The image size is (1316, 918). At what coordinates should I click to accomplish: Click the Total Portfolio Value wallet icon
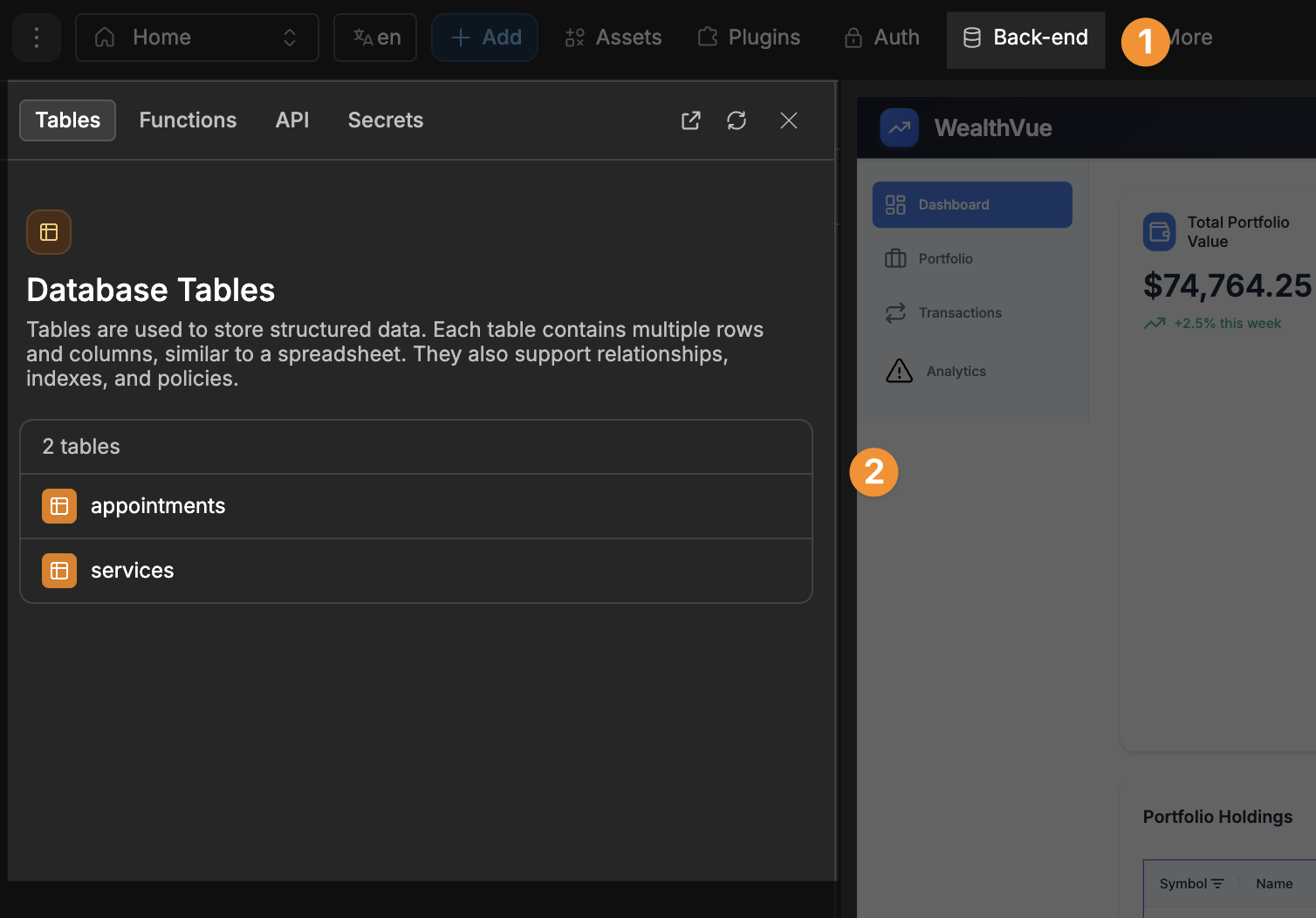click(1159, 231)
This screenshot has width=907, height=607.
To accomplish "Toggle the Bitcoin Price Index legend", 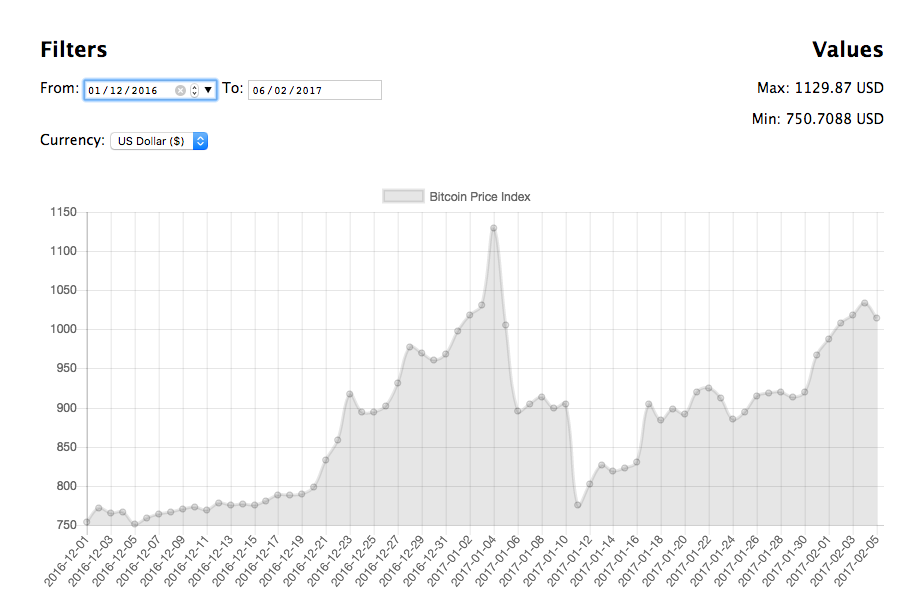I will click(479, 196).
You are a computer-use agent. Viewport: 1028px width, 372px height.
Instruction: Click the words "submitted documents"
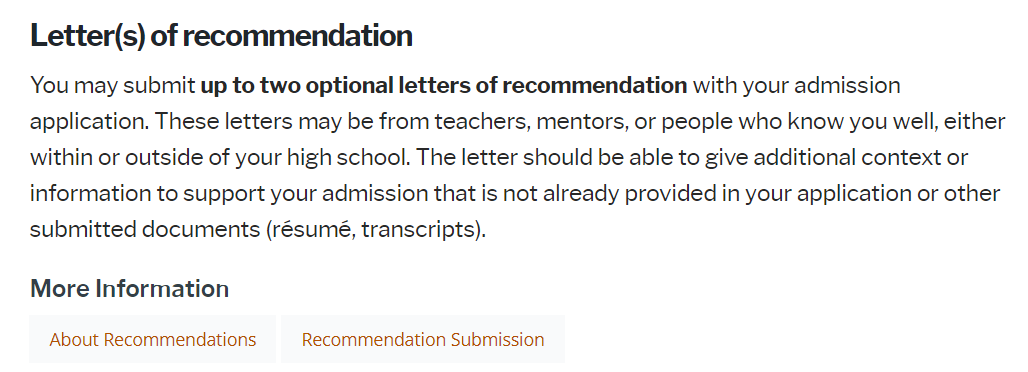point(145,230)
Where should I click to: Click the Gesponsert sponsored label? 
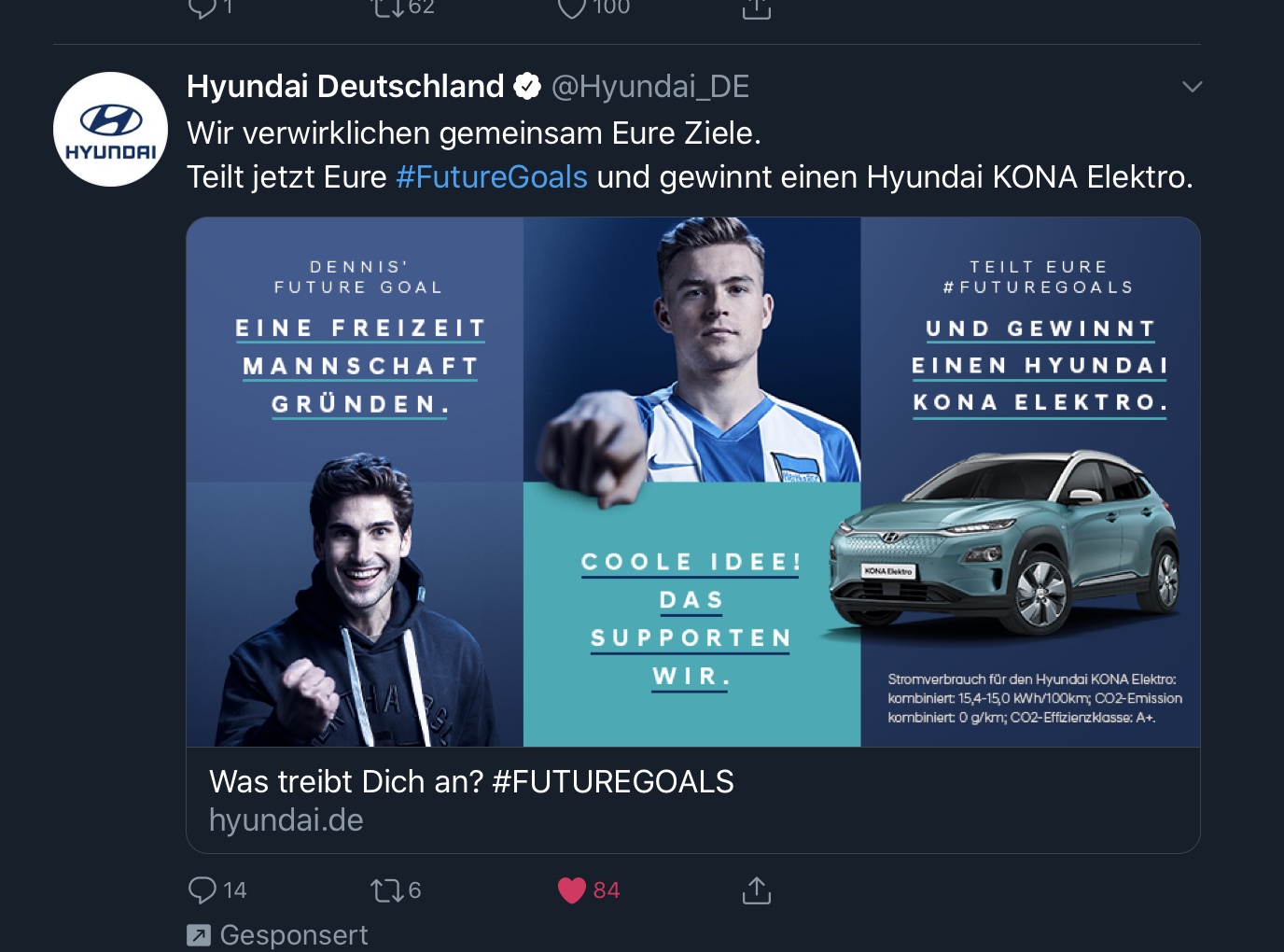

_Exercise brief:_
In the entries above, find every line holding the word "height" and copy it out.

_Answer section:_
This screenshot has width=907, height=607.
You are a computer-use agent. Viewport: 1028px width, 372px height.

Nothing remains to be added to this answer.